If 2012 was the year when crowdfunding appeared to cross into the Internet mainstream via services like Kickstarter and IndieGoGo, 2013 may be the year when the mainstream media starts investigating whether it can convince its customers to fund its projects as well. First up, perhaps, is blogger and journalist Andrew Sullivan who announced Wednesday that he is leaving his corporate berth at The Daily Beast to go it alone with a new reader-supported business model.
In one of his final posts for the Daily Beast, Sullivan explains his rationale:
“As [he and the team that works on his Daily Dish blog] contemplated the end of our contract with the Beast at the end of 2012, we faced a decision. As usual, we sought your input and the blogosphere’s – hence the not-terribly subtle thread that explored whether online readers will ever pay for content, and how. The answer is: no one really knows. But as we debated and discussed that unknowable future, we felt more and more that getting readers to pay a small amount for content was the only truly solid future for online journalism. And since the Dish has, from its beginnings, attempted to pioneer exactly such a solid future for web journalism, we also felt we almost had a duty to try and see if we could help break some new ground.”

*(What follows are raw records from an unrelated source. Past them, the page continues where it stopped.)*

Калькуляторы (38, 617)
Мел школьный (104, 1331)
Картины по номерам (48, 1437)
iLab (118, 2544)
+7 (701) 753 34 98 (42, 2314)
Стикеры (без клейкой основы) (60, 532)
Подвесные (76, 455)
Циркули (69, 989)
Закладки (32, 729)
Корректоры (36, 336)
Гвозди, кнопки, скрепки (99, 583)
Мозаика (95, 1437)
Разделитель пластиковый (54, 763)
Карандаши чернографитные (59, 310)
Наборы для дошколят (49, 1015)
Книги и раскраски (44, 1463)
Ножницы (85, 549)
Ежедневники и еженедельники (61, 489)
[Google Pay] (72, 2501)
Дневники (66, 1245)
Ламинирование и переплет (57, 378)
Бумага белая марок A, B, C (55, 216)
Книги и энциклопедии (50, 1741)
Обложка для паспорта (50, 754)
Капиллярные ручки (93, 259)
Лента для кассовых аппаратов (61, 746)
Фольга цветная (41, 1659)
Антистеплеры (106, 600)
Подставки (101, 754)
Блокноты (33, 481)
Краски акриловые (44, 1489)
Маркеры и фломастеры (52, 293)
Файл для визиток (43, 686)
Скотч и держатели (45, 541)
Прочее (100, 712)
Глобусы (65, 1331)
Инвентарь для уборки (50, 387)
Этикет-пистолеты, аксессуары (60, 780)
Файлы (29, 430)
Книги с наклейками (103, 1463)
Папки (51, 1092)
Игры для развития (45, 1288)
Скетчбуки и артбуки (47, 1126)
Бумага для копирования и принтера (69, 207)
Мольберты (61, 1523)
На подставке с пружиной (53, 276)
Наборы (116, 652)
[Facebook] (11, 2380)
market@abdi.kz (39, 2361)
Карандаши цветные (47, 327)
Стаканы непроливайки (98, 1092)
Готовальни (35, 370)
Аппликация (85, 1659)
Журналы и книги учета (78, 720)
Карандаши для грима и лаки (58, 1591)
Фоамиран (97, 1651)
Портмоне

That new ground isn’t entirely new; as Sullivan admits earlier in the piece, he started out solo (“On my own for nothing but two pledge drives for six years”) before partnering with Time and The Atlantic for short stints before landing with the Daily Beast in April 2011. This latest version of independence is something different, however, with readers asked to pay for the “salaries, health insurance, and legal, technological and accounting expenses” for the entire seven-person team that comprises the Daily Dish. “Here’s the core principle,” Sullivan wrote. “We want to create a place where readers – and readers alone – sustain the site. No bigger media companies will be subsidizing us; no venture capital will be sought to cushion our transition (unless my savings count as venture capital); and, most critically, no advertising will be getting in the way.”
Readers offered a $20 annual subscription fee to have unlimited access to content on the site; readers who don’t subscribe will have limited access to full articles before they’re prompted to sign up once a certain number of articles are read. Those who want to pay more will be able to; Sullivan says that “no member will have any more access or benefits than any other member, but if hardcore Dishheads want to give us some love for the years of free blogging and for the adventure ahead, we’d be crazy not to take it.”
It’ll be interesting to see what the response to this move ends up being; old media has been criticized in the past for setting up paywalls to its content, and that’s essentially what Sullivan is doing here. Also, by removing the majority of the Daily Dish’s content from anyone other than his core audience, it’s possible that Sullivan is removing himself from the middle of the political conversation. If it proves to be a sustainable business model, however, it’s not impossible that other high-profile journalists and writers could end up following suit. Is this another sign of the collapse of media as we know it, or just another birthing pain when it comes to the media of tomorrow?